So, is Cliff S post #85 correct?
I am assuming if we go buy that
July 29, 2015 Start of Mainstreet support
July 29, 2020 End of Mainstream support Unless a service pack extends it or Microsoft does.
July 29, 2025 End of Extended Support Unless a service pack extends it or Microsoft does.
Then comes the new questions, what happens you your Windows 10 computer when extended support ends for example you can't upgrade do to hardware or choose not to pay for an upgrade? Will the computer still work or will you be locked out?
I told Alpha that, that was the old model(you'll see what I mean if you follow the link), but I suspect the "principle" is the same. But any future "Upgrades" will probably be given, if you are still using the same PC(will your system support them will be the question). A good example is DX12 doesn't do anything for me, my PC(graphic doesn't support it, also I could not use a Hololens, but if they improve Cortana or give Edge a new function we will get it if it comes out in 20 years. When a company talks business legalese and say supported life time they are also talking planned obsolescence.
One time I had redhat, opensuse, Lubuntu, Fedora, windows 7 all on my system at the same time. I found out that Linux desktops options were the same across distros. I have tried more Linux disto that what I have mentioned.
I think it's not likely correct that as Windows 10 ages, that original builds will still be supported in perpetuity though. If you install Windows 10 this August on a DuoCore machine with 16 GB, that machine would receive updates and build improvements as long as that hardware supported it.
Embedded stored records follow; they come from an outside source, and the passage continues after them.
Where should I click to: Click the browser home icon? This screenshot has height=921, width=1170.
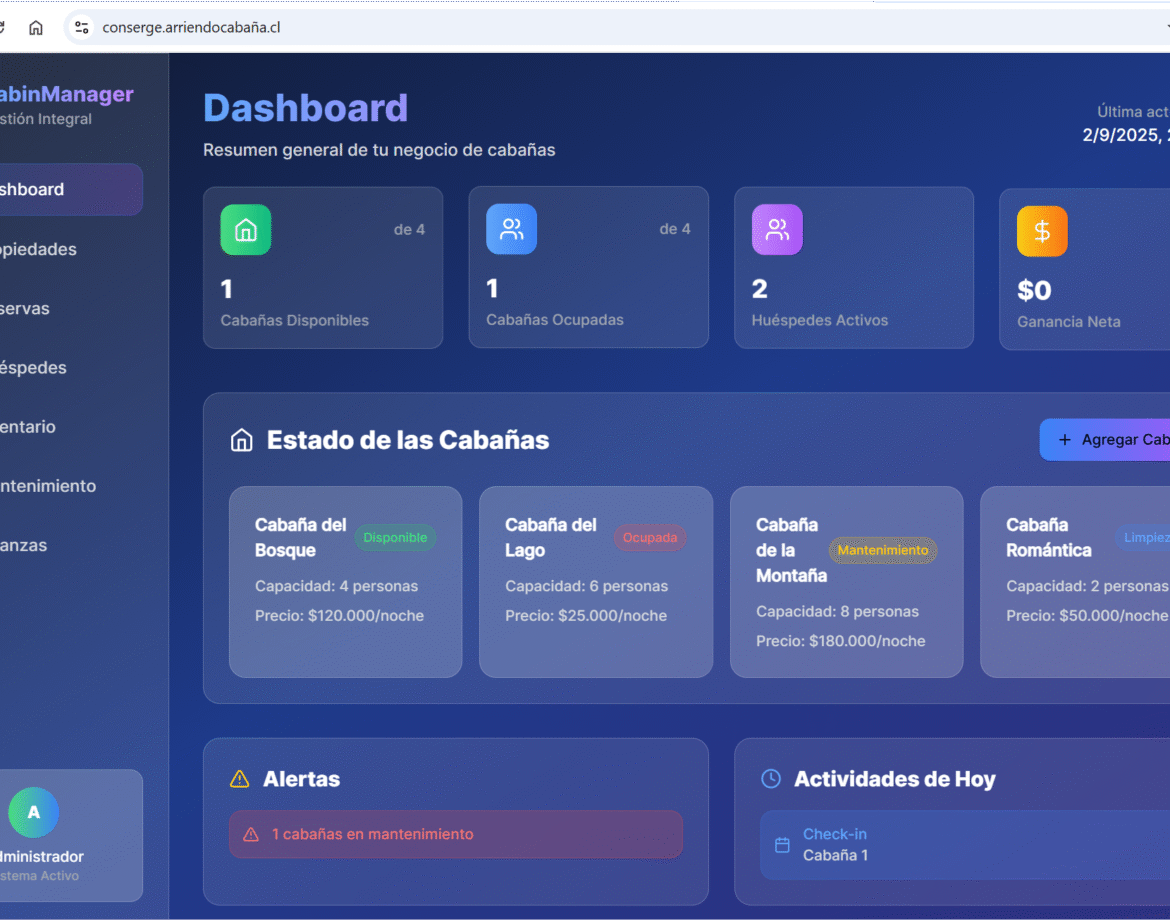36,27
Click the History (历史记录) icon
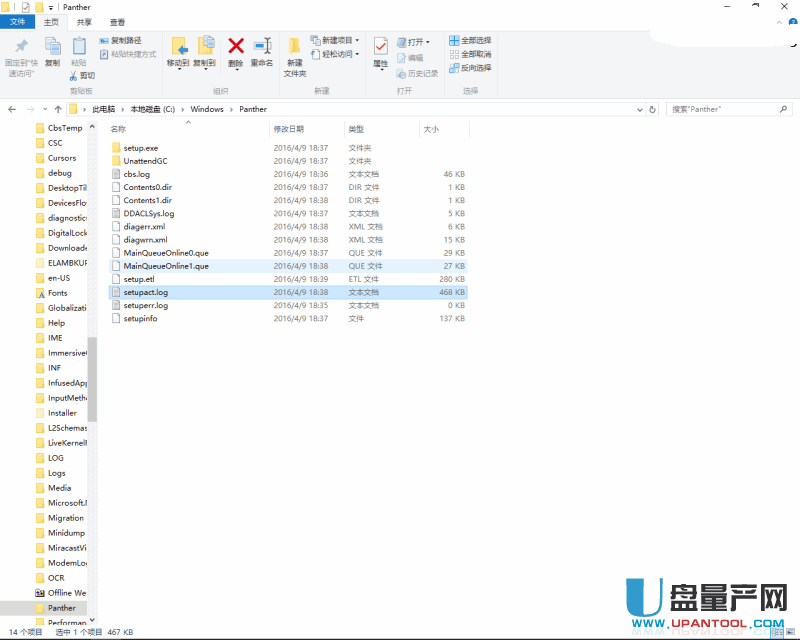The height and width of the screenshot is (640, 800). point(420,74)
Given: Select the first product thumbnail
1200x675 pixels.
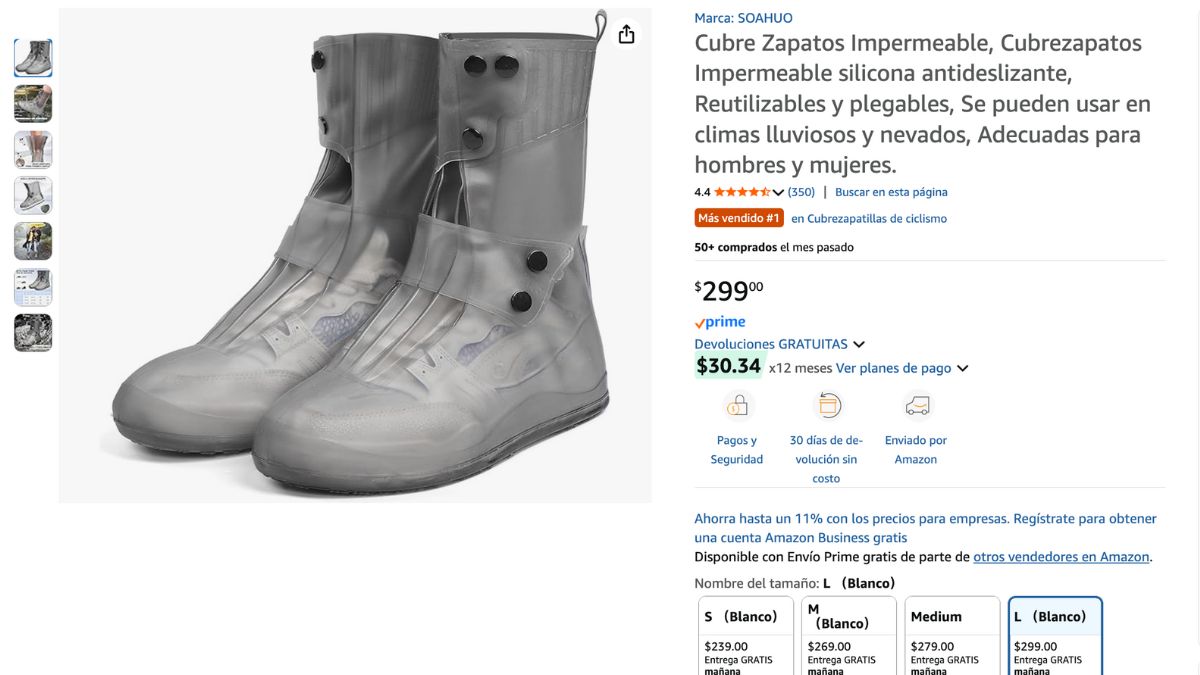Looking at the screenshot, I should (33, 58).
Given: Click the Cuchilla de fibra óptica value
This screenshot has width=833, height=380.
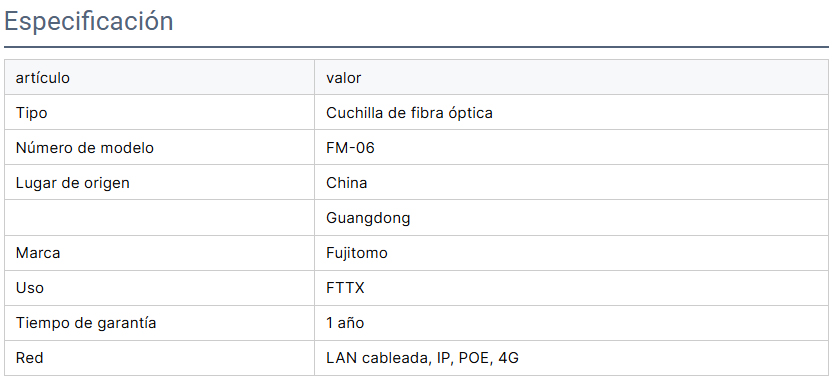Looking at the screenshot, I should tap(409, 113).
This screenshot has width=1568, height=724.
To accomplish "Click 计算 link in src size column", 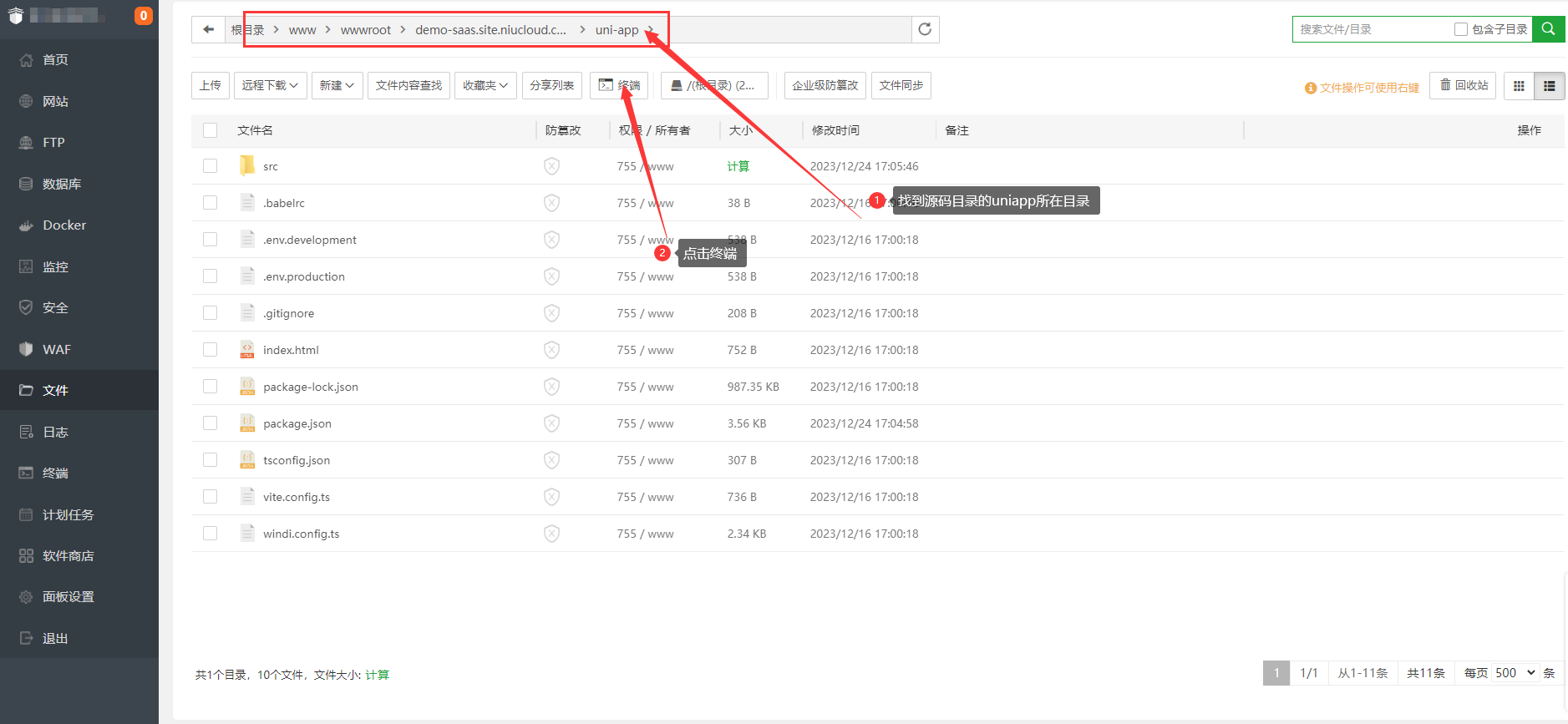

But sooner or later, let's say in 2019, a new Windows 10 build will arrive that absolutely requires a quad core CPU. So those of you who started off on a quad core? Great! You just continue along. I would suggest that the obsolete DuoCore user would be in a similar situation as a Windows 8.0 user is right now. You'll get security updates for a another year or so (maybe the extended time will be lengthened), but at some point you'll be urged to move to a compatible machine that can handle the newest generation of Windows 10.
I would really look at the MacOS X model as a guide.